For years PCs were sold as cheap replacements for mainframe computers, until this myth was exposed about five years ago, when industry analysts estimated the total cost of ownership as opposed to the cost of buying a PC. No one would make a similar claim today, but it does serve as a reminder of just how easy it is to make serious errors in estimating costs, and even worse just how easy it is to mislead people. In retrospect a lot of current problems stem from the fact that no one seems to have been punished for the misrepresentation, again because of the difficulty of measuring efectiveness. In any case the responsibility for buying PCs was diversified in most companies, so that there was no single unit to blame. I suspect that today, while the cost of data warehousing is controlled, the investments in e-commerce are proving just about as difficult to monitor as it has been for PCs.
Measuring the effectiveness of an IT investment is a near impossible task. For a start there are many different criteria with which business success can be accounted. Some companies are driven by profit, others by market share, others by growth and many others by stock value. In many cases huge spending on IT is forced on companies simply because the competitors have invested. Nowhere was this more obvious than in data warehousing and CRM. Wal-Mart probably started it all. To give them credit they gambled on data warehousing and won; the competitors could have done the same, but they would not take the gamble. Once Wal-Mart had won dominance of the market then the other super-stores had to follow suit, or so it has been universally assumed. But there is no proof that it was the Data Warehouse alone that won the day, it could just as easily have been bulk purchasing or better store locations, in other words simply a better business model than the others.
The bottom line of all this is that companies should be spending far more of their resources on other things than IT. To quote Paul Strassmann "the lack of correlation between IT spending and profitability should be seen as evidence that other influences such as strategic advantage, competative positioning and leadership are likely to be more effective".

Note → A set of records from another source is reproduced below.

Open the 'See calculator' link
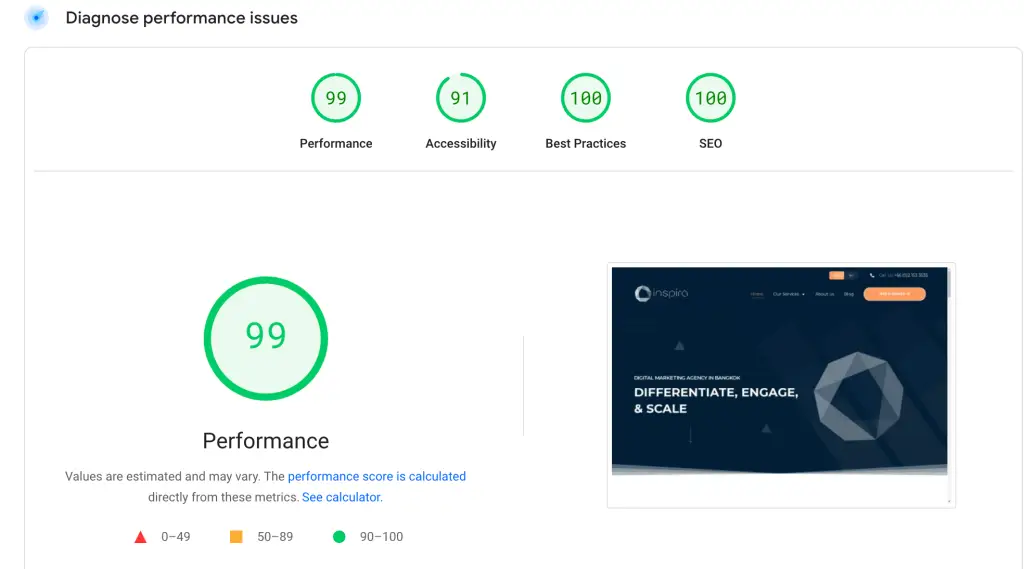This screenshot has height=569, width=1024. (x=341, y=497)
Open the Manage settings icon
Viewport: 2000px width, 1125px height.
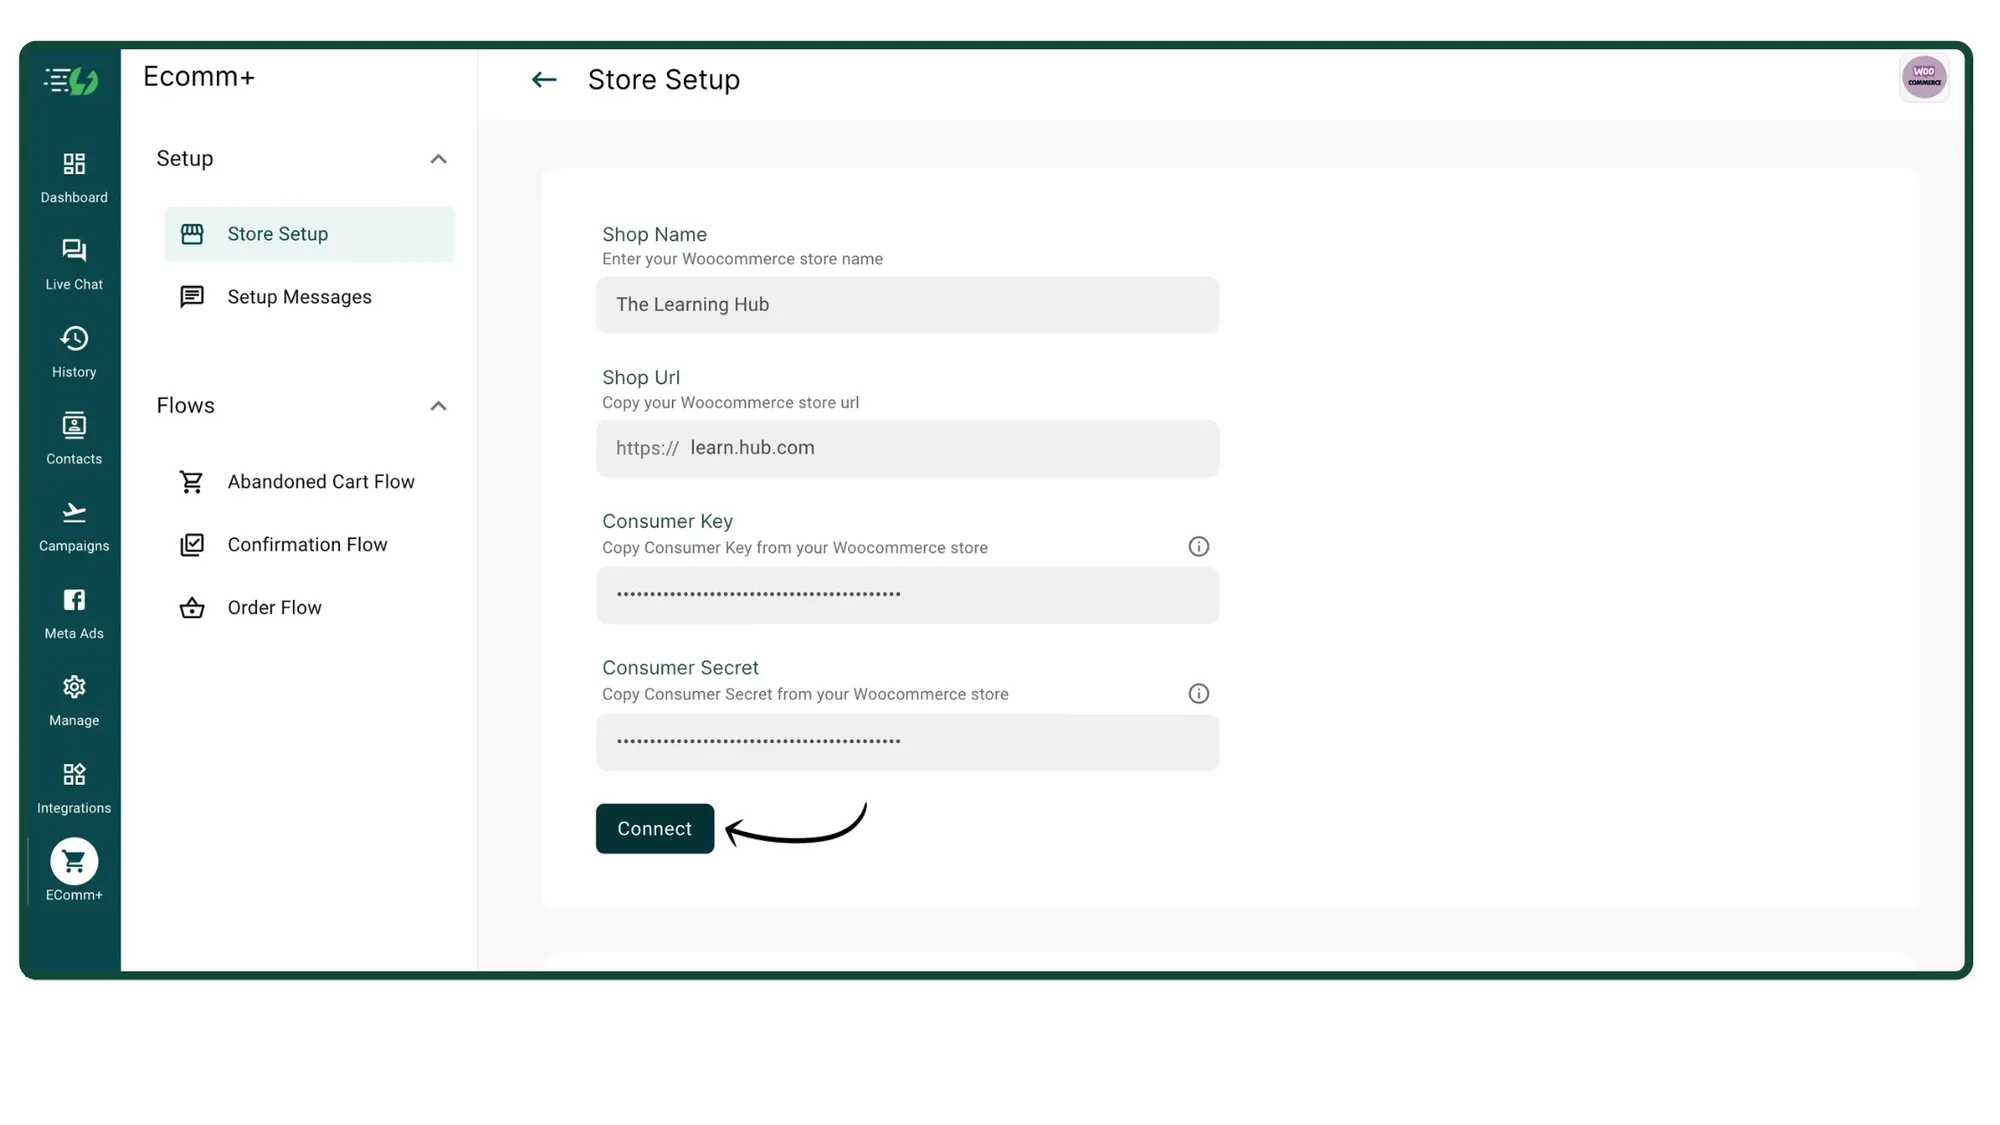(73, 698)
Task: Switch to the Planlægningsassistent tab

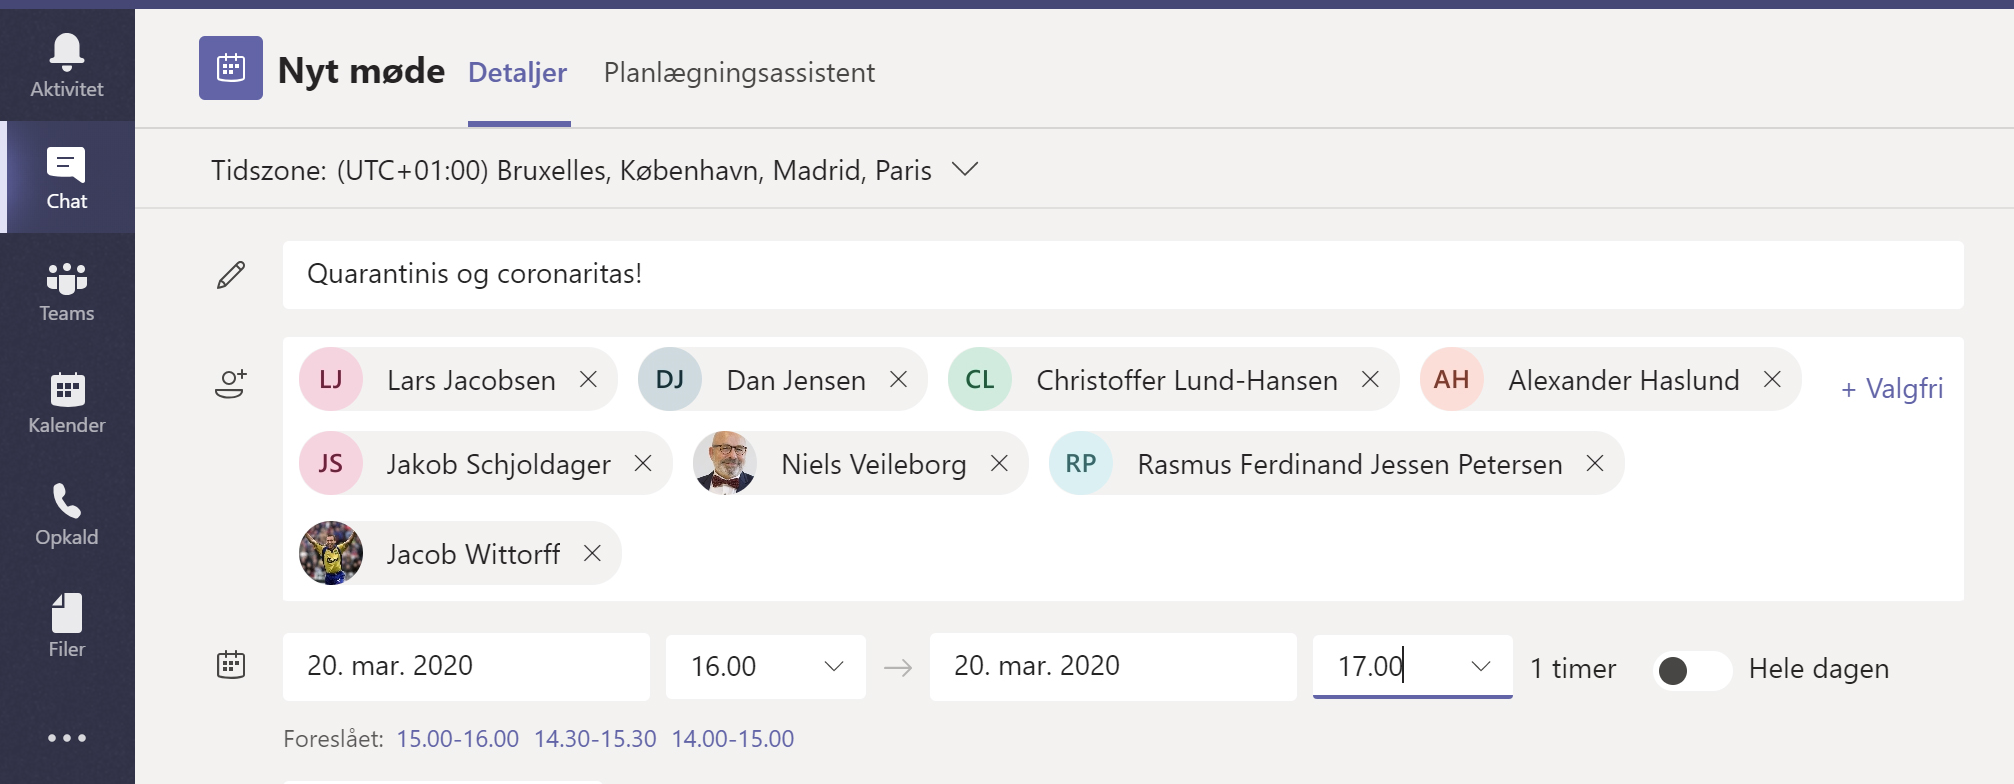Action: pyautogui.click(x=739, y=73)
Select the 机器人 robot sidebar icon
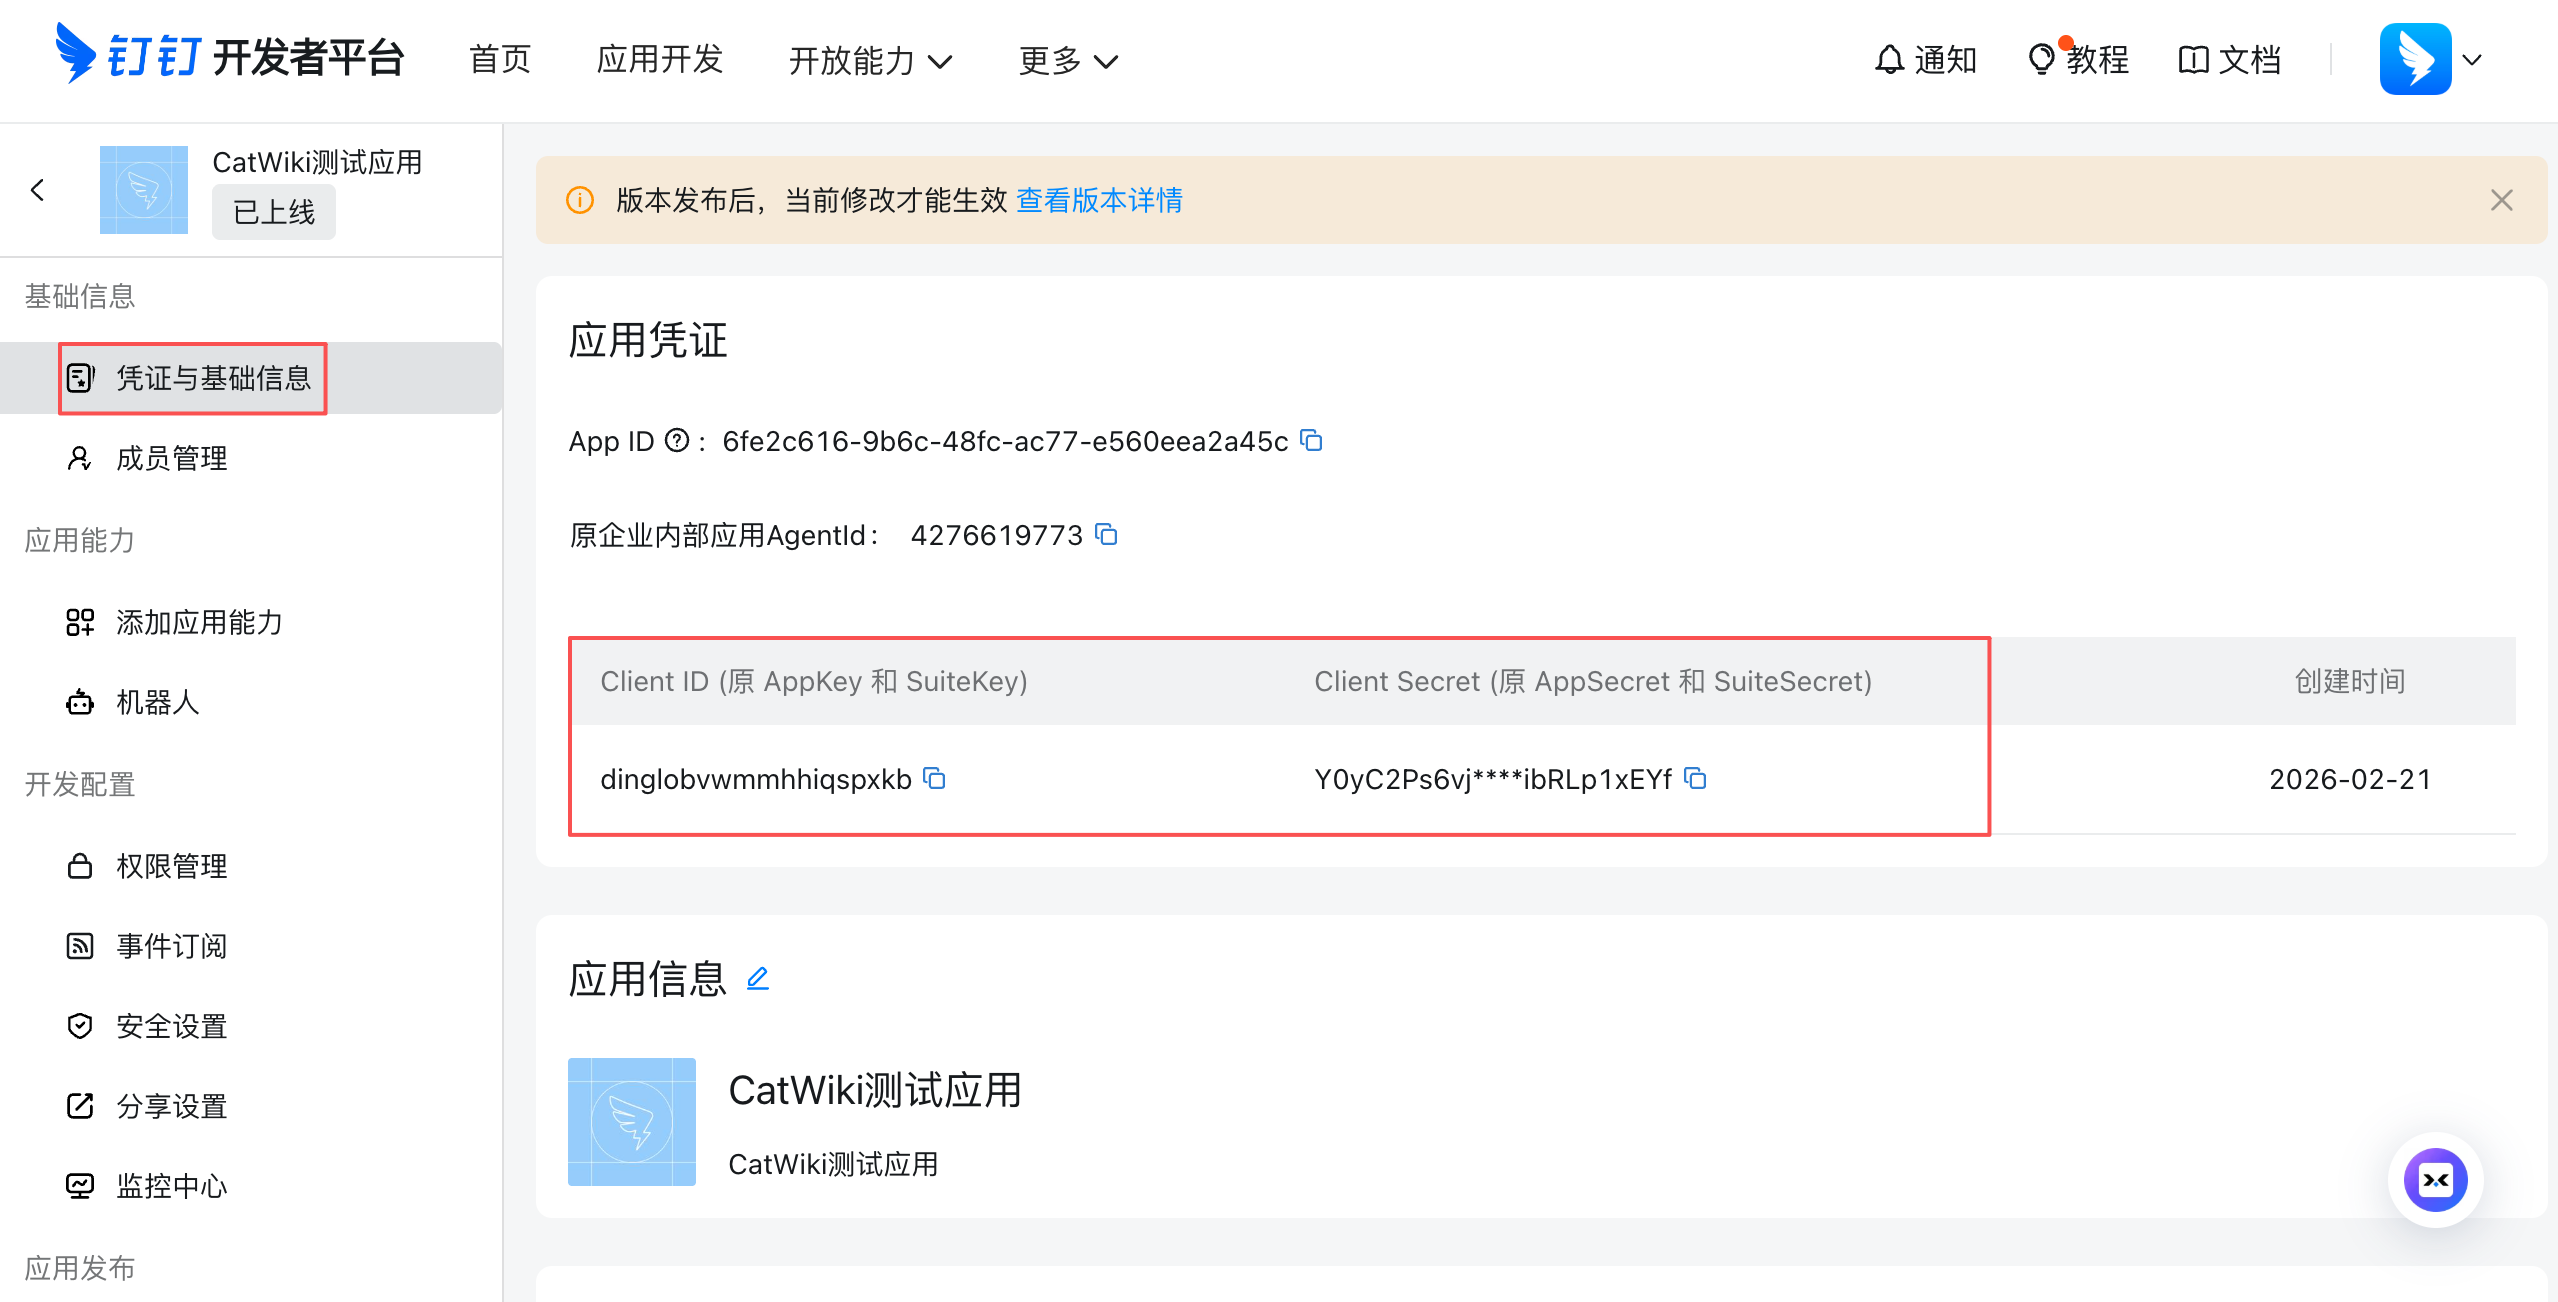This screenshot has width=2558, height=1302. (80, 703)
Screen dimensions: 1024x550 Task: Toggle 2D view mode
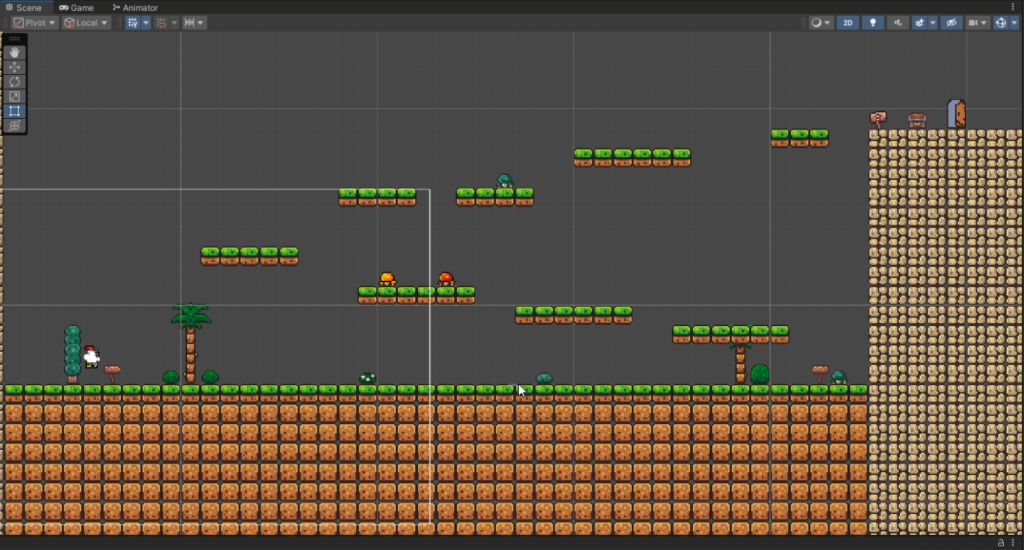coord(847,22)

The desktop is the obvious place where vast sums of money are wasted. How could anyone justify the cost of upgrading current PCs, both hardware and software, just to run another version of Office? In fact most companies are going to resist that upgrade and are significantly extending the life of their existing investment. But it is not just PC investments that need to be analysed. Are there any real advantages from the introduction of ERP systems? I wonder! I come back to an old adage, the real benifits of IT lie in data processing, "keep the stock levels down and get the invoices out early". That is easy to cost justify.